美咲の言葉で表に出そうになるありえないものをクロノは無理矢理胸に抑え込んだ。
「弟クンがどう行動しようが、アタシは君の味方でいるよ?」
「……オレは任務を果たす」
自分に言い聞かせるようにクロノは重い口調でそう言い放った。
自分がどんな状態なのかを理解しておきながらも、それを頑なに認めようとしない滑稽なほど意固地なクロノを見て、煽るような笑みを浮かべる美咲。
「そんな様子じゃ無理だと思うけどね」
挑発的な美咲の一言を敏感に反応したクロノは、彼女を鋭い目で睨んだ。
普段は感情を宿していないクロノの瞳だが、美咲を睨む彼の目にはハッキリとした激情が宿っていた。それを見て美咲の笑みはさらに挑発的になる。

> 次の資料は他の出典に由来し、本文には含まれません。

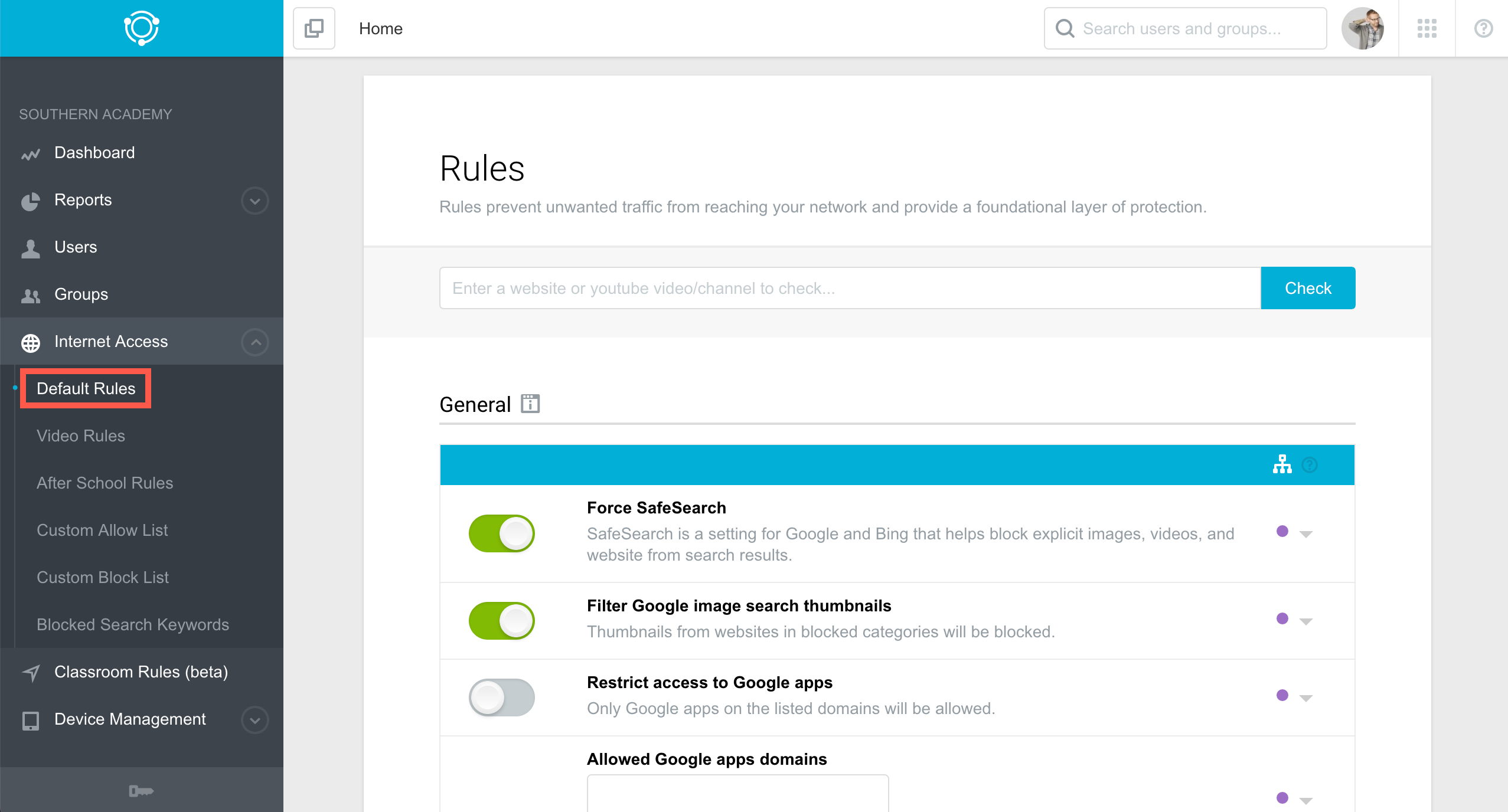
Task: Open the apps grid icon
Action: 1427,28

「さっきアリスちゃんと戦ってるのをチラチラ見てたけど、積極的に攻めてたけど、無駄に力が入り過ぎてるせいで余計な隙が多かったし、肝心なところで決められてなかったし――弟クンらしくない戦い方だった」
先程の自分の戦いを分析する美咲に、クロノは反論できない――すべて事実だからだ。
言い返せないクロノを挑発的に、それ以上に心配するような目で見つめる美咲の表情は、普段の軽薄な美咲では考えられないほど真剣であり、僅かに母性が感じるものだった。
「迷ってるなら迷ってるって言いなさい――任務に忠実であったとしても、君には自分の意思を自由に主張する権利がある」
「……オレにはそんな権利はない。許されていないんだ」
自分に言い聞かせるようにそう言いながらも、頑なな自分を解きほぐすような美咲の言葉に徐々にクロノは抵抗を失ってしまう。

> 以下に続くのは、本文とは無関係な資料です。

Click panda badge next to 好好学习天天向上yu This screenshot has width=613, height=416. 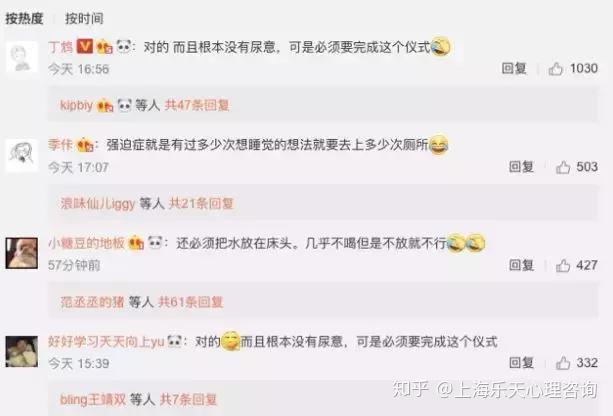click(174, 341)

僅かにクロノが揺れ動いたのを確認すると同時に、自分の意思を主張する権利がないと言い切ったクロノに美咲は怪訝に思いながらも、一気に攻める。
「誰が言ったのかは知らないけど、そんなの君には関係ない。君は一人の人間として、自分の意思を主張し、それに従って動く権利もある――さあ、言いなさい、白葉クロノ! 君のホントの気持ちを」
今までに見たことがないほど真剣で、厳しい表情を浮かべる美咲の必死の説得に、ずっと――リクトと出会い、任務中でありながらも彼と友人関係になってからクロノが無理矢理抑え込んで蓋をしていたものが、蓋とともに一気に飛び出してくる。
……ダメだ。
ダメなんだ――でも……
すぐに開いた蓋を閉めようとするクロノだったが、もう遅かった。
決してありえないもの、抱いてはいけないもの――『感情』を溢れ出してしまった。